諸々の条件が噛み合った際に発生する空間の裂け目に生物や事物が吸い込まれ、意図せぬ転移を招くこともある。
それは人間も例外ではなく、この時代、そういった事象は『神隠し』と呼ばれ恐れられているようだった。
古来より発生していた神隠しによって、現界と異界は入り混じり、多種多様な半人半魔が発生した。
万鏡の七椿が猛威を振るっているこの時代、魔的な要素をもった半人半魔は敵愾心を抱かれ差別され暴力の渦に呑まれている。
恐らく、半人半魔に対するこういった差別は、大正政府によるプロパガンダの一種で、警邏のゴリラたちは敢えてこういった暴行を止めようとしていないように視える。
半人半魔は護るべき国民ではないと言えば道理は立つし、魔人によって荒んだ世をどうにも出来ない政府に対する悪感情を半人半魔に引き受けさせているのだろう。
そして、現在、エスティルパメント・クルエ・ラ・ウィッチクラフトの出現により、政府は魔法の有用性に気づきつつある。
魔法を用いるには、魔力が必要不可欠だ。
異界から流れ込む魔力という名の資源の有用性に気づいた人間が取る行動は予測出来る。
争って独占するか、取り込んで分けてもらうか。
主戦か、宥和か。
迷い込んだ半人半魔への差別主義、七椿への対抗手段としての魔法士の台頭、魔力の有用性とその資源の貴重性、異界の玄関口たる次元扉、即ち、大量の裂け目が存在しているカルイザワ。
結びついていく。
すべては、万鏡の七椿が現れたことから始まった。
七椿の出現という起点によって、運命の糸が紡がれていき、主戦派と宥和派が生まれていった……その歴史を、俺は目の当たりにし、これらの物事が起こるべくして起こったことを知った。

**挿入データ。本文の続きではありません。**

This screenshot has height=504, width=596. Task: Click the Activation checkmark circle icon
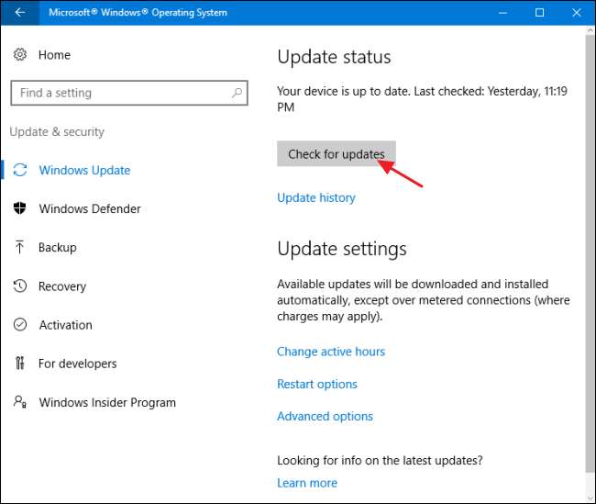click(20, 325)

魔力を独占するため、異界との戦争を起こそうとした主戦派――コレは、魔人に対して膨れ上がった憎悪が、政府のプロパガンダとヘイトコントロールによって歪められ、半人半魔と異界への怨嗟と化したことによって生まれた。
では、宥和派は?
宥和派は、どのようにして生まれたのか?
――かのカルイザワ決戦で亡くなった霊を慰めるための催し、『調和祭』もロザリー様の発案だと言われておりますことよ
「…………」
俺は、精霊種の女の子の手を優しく握り、隣を歩いている少女を見つめる。
彼女は。
ロザリー・フォン・マージラインは、微笑んでこちらを見上げる。
「どうしましたか?」
「……いや、なんでも」
俺は、歴史を目の当たりにしている。
歴史とは、川の流れによく似ている。
ありとあらゆる方向から流れ込む支流、枝分かれしていたその流れが合流し、ひとつの大きな流れとなって大海へと流れ出していく。
かつて、モーセは海を割った。
だが、広大無辺の海を枯らした者は誰もおらず、どこにあるのかもわからない川の支流をひとつひとつ辿って堰き止めた者もいない。
「…………」
俺は、三条緋路として歴史に流されている。
だが。
まだ、海には――着いていない。
「ロザリー」
「はい?」
ならば、俺は――
「ひとつ、頼みがあるんだが」
己が望む岸に這い上がるまで藻掻くだけだ。